▸ GOAL OF THE EXERCISE: Below are records. Return each one exactly as written.

= = =

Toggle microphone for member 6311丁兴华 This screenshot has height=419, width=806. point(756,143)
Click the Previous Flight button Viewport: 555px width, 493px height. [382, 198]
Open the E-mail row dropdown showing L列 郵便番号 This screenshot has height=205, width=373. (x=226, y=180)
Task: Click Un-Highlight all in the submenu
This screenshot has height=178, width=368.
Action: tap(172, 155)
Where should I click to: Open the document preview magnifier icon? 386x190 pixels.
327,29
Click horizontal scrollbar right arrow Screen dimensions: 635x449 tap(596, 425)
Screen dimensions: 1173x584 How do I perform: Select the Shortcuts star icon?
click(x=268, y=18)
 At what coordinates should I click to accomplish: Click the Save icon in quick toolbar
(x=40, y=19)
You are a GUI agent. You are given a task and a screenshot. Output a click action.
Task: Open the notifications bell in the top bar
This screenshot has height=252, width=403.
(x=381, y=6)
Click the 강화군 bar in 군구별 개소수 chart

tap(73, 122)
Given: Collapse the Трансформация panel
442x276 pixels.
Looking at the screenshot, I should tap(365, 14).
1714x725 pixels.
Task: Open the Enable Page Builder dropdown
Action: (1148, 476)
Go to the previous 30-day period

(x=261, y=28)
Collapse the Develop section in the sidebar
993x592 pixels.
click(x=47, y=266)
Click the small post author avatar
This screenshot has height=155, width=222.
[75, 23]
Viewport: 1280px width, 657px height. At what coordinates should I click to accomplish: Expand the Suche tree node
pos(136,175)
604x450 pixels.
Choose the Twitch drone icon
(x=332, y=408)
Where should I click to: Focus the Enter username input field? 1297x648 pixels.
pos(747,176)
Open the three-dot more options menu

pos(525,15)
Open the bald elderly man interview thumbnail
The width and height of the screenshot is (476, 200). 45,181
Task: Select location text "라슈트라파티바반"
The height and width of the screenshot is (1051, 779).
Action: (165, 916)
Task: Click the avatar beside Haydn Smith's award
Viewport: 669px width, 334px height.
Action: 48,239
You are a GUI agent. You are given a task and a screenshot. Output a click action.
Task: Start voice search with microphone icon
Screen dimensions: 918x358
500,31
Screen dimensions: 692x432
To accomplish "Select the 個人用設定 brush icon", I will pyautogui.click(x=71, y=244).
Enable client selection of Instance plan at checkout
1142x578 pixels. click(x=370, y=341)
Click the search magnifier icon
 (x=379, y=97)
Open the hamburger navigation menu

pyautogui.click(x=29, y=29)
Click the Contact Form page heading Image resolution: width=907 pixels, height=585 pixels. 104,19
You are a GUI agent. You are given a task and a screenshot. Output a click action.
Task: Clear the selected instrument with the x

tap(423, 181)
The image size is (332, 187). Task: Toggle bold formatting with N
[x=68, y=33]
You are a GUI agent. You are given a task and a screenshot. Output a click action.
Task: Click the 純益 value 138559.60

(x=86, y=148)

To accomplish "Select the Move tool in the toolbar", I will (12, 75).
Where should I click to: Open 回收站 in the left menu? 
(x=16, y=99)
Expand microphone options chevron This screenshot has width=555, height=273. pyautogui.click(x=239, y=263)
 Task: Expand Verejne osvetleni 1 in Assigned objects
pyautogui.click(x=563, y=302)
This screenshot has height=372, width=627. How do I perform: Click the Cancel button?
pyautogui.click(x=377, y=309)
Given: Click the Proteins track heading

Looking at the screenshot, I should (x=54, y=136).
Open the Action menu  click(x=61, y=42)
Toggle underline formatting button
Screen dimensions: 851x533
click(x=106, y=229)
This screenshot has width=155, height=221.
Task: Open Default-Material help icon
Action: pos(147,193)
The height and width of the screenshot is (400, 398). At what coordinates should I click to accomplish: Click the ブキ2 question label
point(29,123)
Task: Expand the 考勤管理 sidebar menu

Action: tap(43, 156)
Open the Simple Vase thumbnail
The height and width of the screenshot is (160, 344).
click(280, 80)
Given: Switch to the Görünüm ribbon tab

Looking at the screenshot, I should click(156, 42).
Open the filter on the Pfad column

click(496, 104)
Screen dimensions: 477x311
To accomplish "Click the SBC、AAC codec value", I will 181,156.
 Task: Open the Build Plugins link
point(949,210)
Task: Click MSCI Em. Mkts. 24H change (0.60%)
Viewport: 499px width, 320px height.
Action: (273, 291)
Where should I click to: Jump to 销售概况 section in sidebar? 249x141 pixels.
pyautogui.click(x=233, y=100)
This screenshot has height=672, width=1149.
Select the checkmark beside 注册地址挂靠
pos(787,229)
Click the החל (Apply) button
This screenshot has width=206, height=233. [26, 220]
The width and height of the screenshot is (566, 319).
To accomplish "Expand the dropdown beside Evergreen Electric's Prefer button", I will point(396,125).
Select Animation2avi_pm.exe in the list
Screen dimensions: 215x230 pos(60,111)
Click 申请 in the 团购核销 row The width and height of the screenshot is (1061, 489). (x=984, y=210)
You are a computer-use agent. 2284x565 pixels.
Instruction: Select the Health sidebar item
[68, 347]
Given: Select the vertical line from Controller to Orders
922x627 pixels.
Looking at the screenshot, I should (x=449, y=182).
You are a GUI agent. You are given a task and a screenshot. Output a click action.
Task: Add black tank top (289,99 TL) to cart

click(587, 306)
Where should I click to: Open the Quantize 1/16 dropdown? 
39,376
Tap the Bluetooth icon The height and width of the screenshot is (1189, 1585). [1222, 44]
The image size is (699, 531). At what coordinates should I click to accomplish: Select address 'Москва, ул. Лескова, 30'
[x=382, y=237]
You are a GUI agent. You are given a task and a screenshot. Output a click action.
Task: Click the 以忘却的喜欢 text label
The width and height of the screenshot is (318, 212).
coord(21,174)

= = =

▸ OUTPUT OF THE EXERCISE:
Toggle microphone for member 6311丁兴华 This screenshot has height=419, width=806. point(756,143)
Click the Previous Flight button Viewport: 555px width, 493px height. [382, 198]
Open the E-mail row dropdown showing L列 郵便番号 This screenshot has height=205, width=373. (x=226, y=180)
Task: Click Un-Highlight all in the submenu
This screenshot has height=178, width=368.
Action: tap(172, 155)
Where should I click to: Open the document preview magnifier icon? 386x190 pixels.
327,29
Click horizontal scrollbar right arrow Screen dimensions: 635x449 tap(596, 425)
Screen dimensions: 1173x584 How do I perform: Select the Shortcuts star icon?
click(x=268, y=18)
 At what coordinates should I click to accomplish: Click the Save icon in quick toolbar
(x=40, y=19)
You are a GUI agent. You are given a task and a screenshot. Output a click action.
Task: Open the notifications bell in the top bar
This screenshot has height=252, width=403.
(x=381, y=6)
Click the 강화군 bar in 군구별 개소수 chart

tap(73, 122)
Given: Collapse the Трансформация panel
442x276 pixels.
Looking at the screenshot, I should tap(365, 14).
1714x725 pixels.
Task: Open the Enable Page Builder dropdown
Action: (1148, 476)
Go to the previous 30-day period

(x=261, y=28)
Collapse the Develop section in the sidebar
993x592 pixels.
click(x=47, y=266)
Click the small post author avatar
This screenshot has height=155, width=222.
[75, 23]
Viewport: 1280px width, 657px height. At what coordinates should I click to accomplish: Expand the Suche tree node
pos(136,175)
604x450 pixels.
Choose the Twitch drone icon
(x=332, y=408)
Where should I click to: Focus the Enter username input field? 1297x648 pixels.
pos(747,176)
Open the three-dot more options menu

pos(525,15)
Open the bald elderly man interview thumbnail
The width and height of the screenshot is (476, 200). 45,181
Task: Select location text "라슈트라파티바반"
The height and width of the screenshot is (1051, 779).
Action: (165, 916)
Task: Click the avatar beside Haydn Smith's award
Viewport: 669px width, 334px height.
Action: 48,239
You are a GUI agent. You are given a task and a screenshot. Output a click action.
Task: Start voice search with microphone icon
Screen dimensions: 918x358
500,31
Screen dimensions: 692x432
To accomplish "Select the 個人用設定 brush icon", I will pyautogui.click(x=71, y=244).
Enable client selection of Instance plan at checkout
1142x578 pixels. click(x=370, y=341)
Click the search magnifier icon
 (x=379, y=97)
Open the hamburger navigation menu

pyautogui.click(x=29, y=29)
Click the Contact Form page heading Image resolution: width=907 pixels, height=585 pixels. 104,19
You are a GUI agent. You are given a task and a screenshot. Output a click action.
Task: Clear the selected instrument with the x

tap(423, 181)
The image size is (332, 187). Task: Toggle bold formatting with N
[x=68, y=33]
You are a GUI agent. You are given a task and a screenshot. Output a click action.
Task: Click the 純益 value 138559.60

(x=86, y=148)

To accomplish "Select the Move tool in the toolbar", I will (12, 75).
Where should I click to: Open 回收站 in the left menu? 
(x=16, y=99)
Expand microphone options chevron This screenshot has width=555, height=273. pyautogui.click(x=239, y=263)
 Task: Expand Verejne osvetleni 1 in Assigned objects
pyautogui.click(x=563, y=302)
This screenshot has height=372, width=627. How do I perform: Click the Cancel button?
pyautogui.click(x=377, y=309)
Given: Click the Proteins track heading

Looking at the screenshot, I should (x=54, y=136).
Open the Action menu  click(x=61, y=42)
Toggle underline formatting button
Screen dimensions: 851x533
click(x=106, y=229)
This screenshot has width=155, height=221.
Task: Open Default-Material help icon
Action: pos(147,193)
The height and width of the screenshot is (400, 398). At what coordinates should I click to accomplish: Click the ブキ2 question label
point(29,123)
Task: Expand the 考勤管理 sidebar menu

Action: tap(43, 156)
Open the Simple Vase thumbnail
The height and width of the screenshot is (160, 344).
click(280, 80)
Given: Switch to the Görünüm ribbon tab

Looking at the screenshot, I should click(156, 42).
Open the filter on the Pfad column

click(496, 104)
Screen dimensions: 477x311
To accomplish "Click the SBC、AAC codec value", I will 181,156.
 Task: Open the Build Plugins link
point(949,210)
Task: Click MSCI Em. Mkts. 24H change (0.60%)
Viewport: 499px width, 320px height.
Action: (273, 291)
Where should I click to: Jump to 销售概况 section in sidebar? 249x141 pixels.
pyautogui.click(x=233, y=100)
This screenshot has height=672, width=1149.
Select the checkmark beside 注册地址挂靠
pos(787,229)
Click the החל (Apply) button
This screenshot has width=206, height=233. [26, 220]
The width and height of the screenshot is (566, 319).
To accomplish "Expand the dropdown beside Evergreen Electric's Prefer button", I will point(396,125).
Select Animation2avi_pm.exe in the list
Screen dimensions: 215x230 pos(60,111)
Click 申请 in the 团购核销 row The width and height of the screenshot is (1061, 489). (x=984, y=210)
You are a computer-use agent. 2284x565 pixels.
Instruction: Select the Health sidebar item
[68, 347]
Given: Select the vertical line from Controller to Orders
922x627 pixels.
Looking at the screenshot, I should (x=449, y=182).
You are a GUI agent. You are given a task and a screenshot. Output a click action.
Task: Add black tank top (289,99 TL) to cart

click(587, 306)
Where should I click to: Open the Quantize 1/16 dropdown? 
39,376
Tap the Bluetooth icon The height and width of the screenshot is (1189, 1585). [1222, 44]
The image size is (699, 531). At what coordinates should I click to accomplish: Select address 'Москва, ул. Лескова, 30'
[x=382, y=237]
You are a GUI agent. You are given a task and a screenshot. Output a click action.
Task: Click the 以忘却的喜欢 text label
The width and height of the screenshot is (318, 212).
coord(21,174)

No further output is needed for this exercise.